Xalkori Named Breakthrough Therapy for Difficult-to-Treat Rare Lymphoma

Xalkori Named Breakthrough Therapy for Difficult-to-Treat Rare Lymphoma

The U.S. Food and Drug Administration granted breakthrough therapy designation to Pfizer’s Xalkori (crizotinib) for the treatment of a subgroup of difficult-to-treat systemic anaplastic large cell lymphoma (ALCL).

The FDA’s breakthrough therapy designation aims to expedite the development and review of a potential medication for the treatment of serious diseases. The drug developer must provide preliminary evidence indicating the therapy represents a substantial improvement over existing treatments.

ALCL is a rare type of non-Hodgkin’s lymphoma but one of the most common subtypes of T-cell lymphoma. Specifically, the designation covers cases of relapsed or refractory ALCL positive for the ALK protein, which typically affects children and young adults. Though both ALK-positive and negative ALCLs are treated as aggressive lymphomas, many patients still relapse or require alternative treatments.

Xalkori is a receptor tyrosine kinase inhibitor. It can block signal transmission from multiple proteins, including ALK and MET, stopping these proteins from working. As a result, researchers believe the therapy will reduce or stop the growth of ALCL cancer cells and cause their death.

The FDA’s decision was based on results from the two clinical trials — ADVL0912 (NCT00939770) and A8081013 (NCT01121588) — which showed significant antitumor activity in pediatric and adult patients treated with Xalkori.

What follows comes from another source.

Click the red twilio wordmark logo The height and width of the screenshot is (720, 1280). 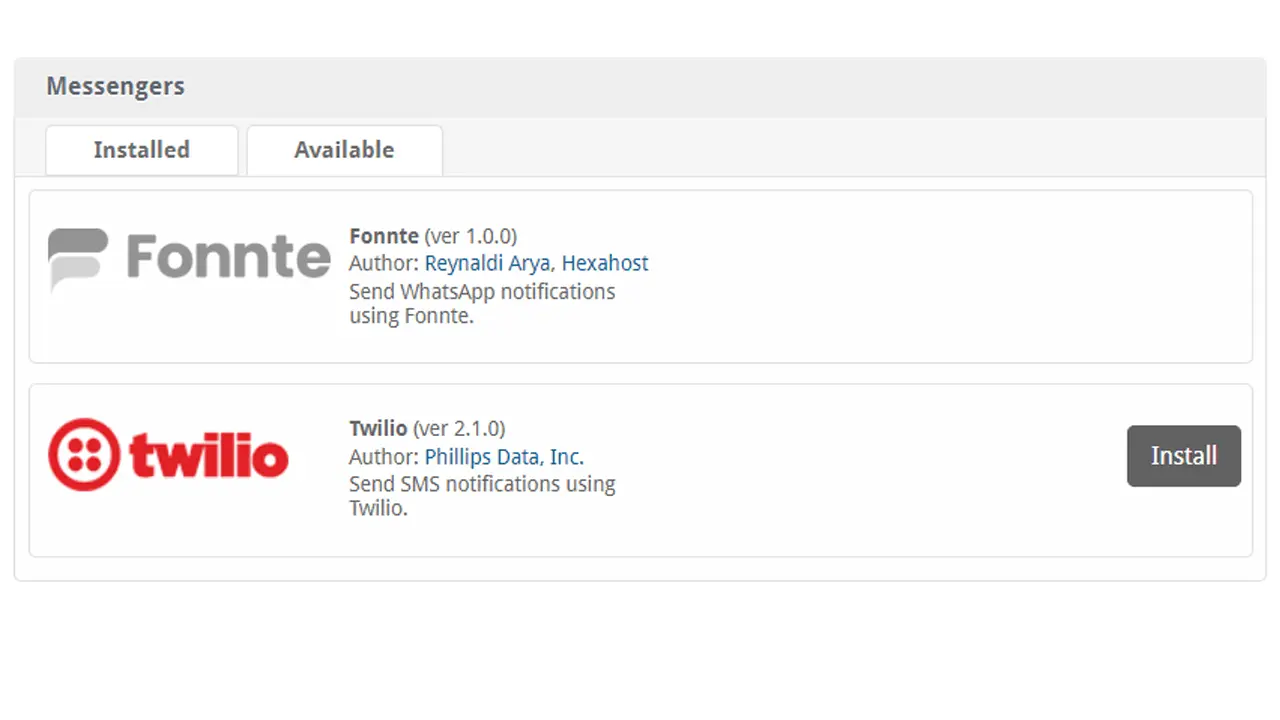[x=209, y=456]
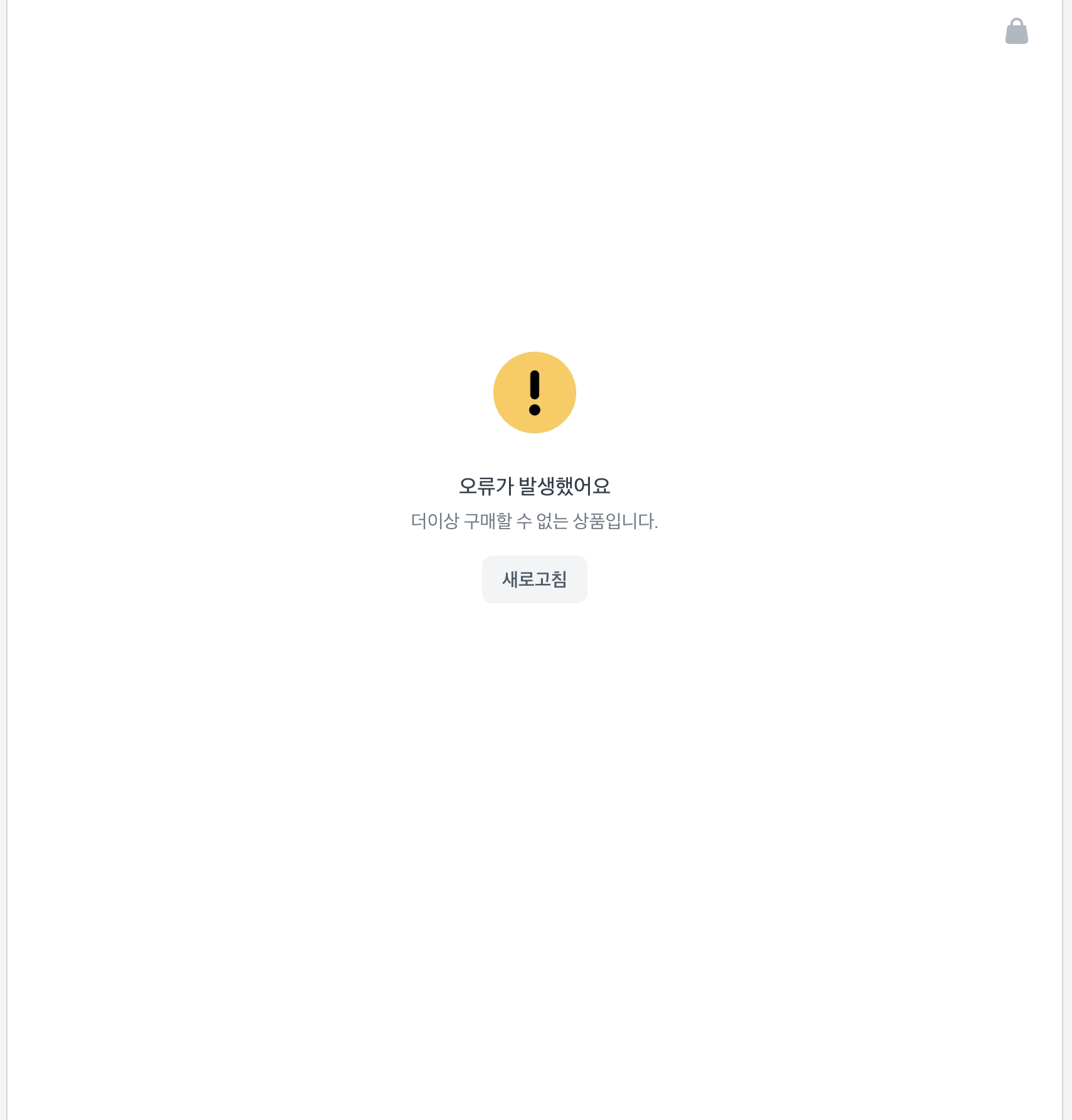Click the 더이상 구매할 수 없는 상품입니다 message
1072x1120 pixels.
point(535,520)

ADVL0912 is a Phase 1/2 study assessing the maximum safe and tolerable dose of Xalkori, and evaluating preliminary clinical activity in children with relapsed or refractory solid tumors and ALCL. In turn, the A8081013 Phase 1 study evaluated Xalkori in children and adults with advanced, ALK-positive tumors other than NSCLC, including patients with relapsed or refractory ALCL.

Besides ALCL, Xalkori was also granted breakthrough therapy status for the treatment of patients with metastatic non-small cell lung cancer (NSCLC), which accounts for approximately 75 percent of lung cancer cases.

Specifically, the FDA’s decision on NSCLC covers patients with alterations in exon 14 of the MET gene, who show disease worsening on or after chemotherapy. Exons are the bits of DNA that contain the information for making proteins.

In the case of NSCLC, the FDA’s designation was based on Xalkori’s antitumor activity in a Phase 1 clinical trial (NCT00585195), which is currently enrolling participants.

“Biomarker-driven therapies have changed the way we treat cancer, helping to ensure that patients receive the right medicine for their disease,” Mace Rothenberg, MD, chief development officer, Oncology, for Pfizer Global Product Development, said in a press release.

“These breakthrough therapy designations for Xalkori exemplify our commitment to precision medicine development and delivering medicines that have the potential to transform the lives of patients whose cancers carry these genomic alterations,” Rothenberg added.

Xalkori is currently approved in the U.S. to treat patients with metastatic NSCLC whose tumors are ALK-positive or ROS1-positive. Xalkori is the only FDA-approved therapy indicated for these NSCLC subtypes.